Writing Duffy on a deadline
Seasoned journalist Dan Leger knew writing a book about a PEI senator’s troubles in under five months would be a challenge. What he didn’t anticipate was how fast the story would grow
The proposal was unexpected but straightforward: write a book of at least 50,000 words on the career of PEI Senator Mike Duffy and his entanglement in the Senate expense scandal. The deadline was another matter entirely.
In mid-June last year, Nimbus Publishing suggested that a Chronicle Herald column I had written about Duffy could be expanded into an interesting and timely book. And why not? The story was rocking the national headlines and after decades of covering politics, I had the contacts. Plus, publishing a book was a lifelong personal goal.
I figured I could have a manuscript completed by the spring of 2014. Problem was, Nimbus was thinking October 2013. After some negotiation, we settled on Nov. 1, giving me four and a half months for a full book, from a standing start.
Now, I have dealt with deadlines all my working life. As a wire-service reporter, I filed to newspapers in six time zones. At the CBC, I helped produce more than 15,000 newscasts.
But this was four and a half months for a first book, on a developing story, from a bare outline.

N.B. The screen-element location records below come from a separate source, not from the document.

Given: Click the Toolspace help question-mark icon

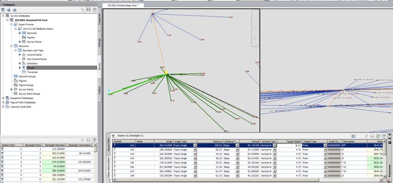Looking at the screenshot, I should 94,10.
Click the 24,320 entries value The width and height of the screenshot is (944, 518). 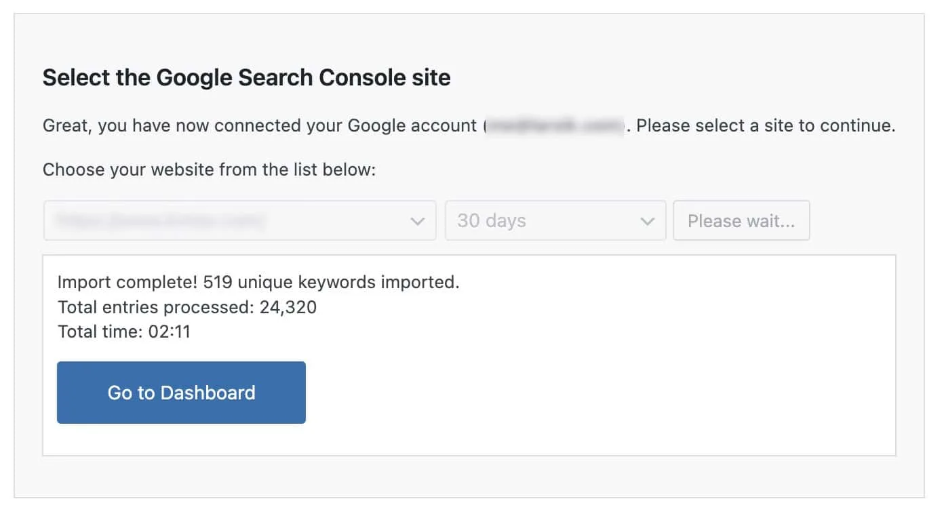point(288,307)
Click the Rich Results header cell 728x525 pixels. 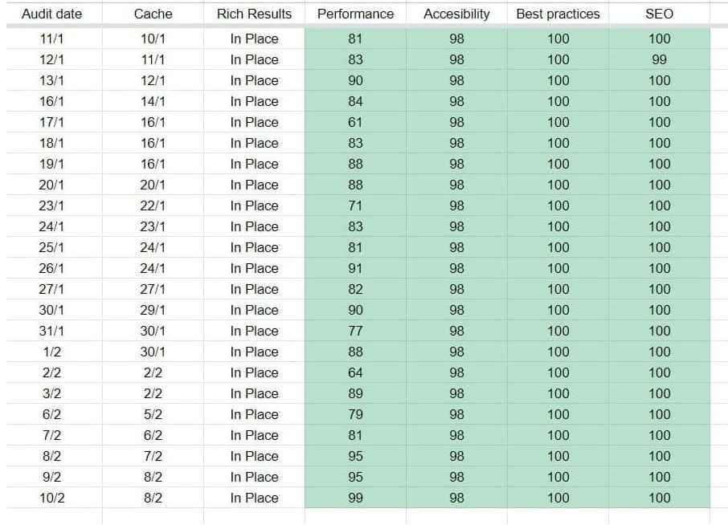[254, 14]

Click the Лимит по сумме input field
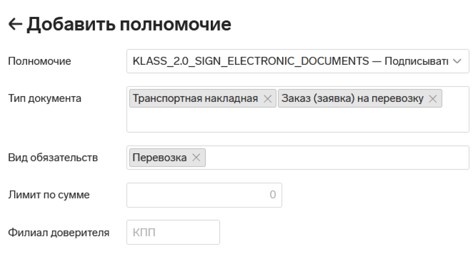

I started by writing what I already knew about Duffy, which was substantial. We had worked in the same pack during my six years in the Parliamentary Press Gallery. Duffy had spent a career in the media and political limelight, leaving a wide digital wake. And I worked the phones, tapping political and media contacts in Ottawa, on PEI and across the country. Parliamentary transcripts and RCMP documents were invaluable primary sources.
The words flowed. After the first week, I had 3,000. Ten days later, I had almost 10,000. They weren’t all pretty words and the narrative was rough, but it was progress. I tried to get down 1,000 words a day and in fact, the first draft ran to 85,000 words. I worked 110 days straight, sometimes hunched over a table in my old sailboat.
Problem was, the story kept developing. By summer, Duffy was the key figure in the biggest political scandal of the Harper years. The press gallery’s best reporters were on it.
They turned up a lot of information about Duffy, but also about Senators Pamela Wallin, Patrick Brazeau and Mac Harb. The “other three” tainted senators became separate branches of my research.
In August, I spoke to Duffy at his place at Cavendish, PEI and the story changed again. We exchanged more than 80 emails in the months that followed.
Then in October came the climactic events in the Senate, full of dramatic speeches and political bloodletting. Duffy would be suspended, and Nimbus agreed that event would make a good punctuation mark for the story and the book.
I edited right up to the deadline, a TV set on the news channels and an audio feed droning from the Senate. The final edits were
finished on Christmas Day.
Today, Duffy remains in legal and political limbo, facing 31 criminal charges with his fellow Islanders alienated. The book, Duffy: Stardom to Senate to Scandal , might be finished, but the story is still evolving.
Dan Leger is a print and television journalist based in Halifax. He has worked for The Canadian Press, the CBC and the Chronicle Herald.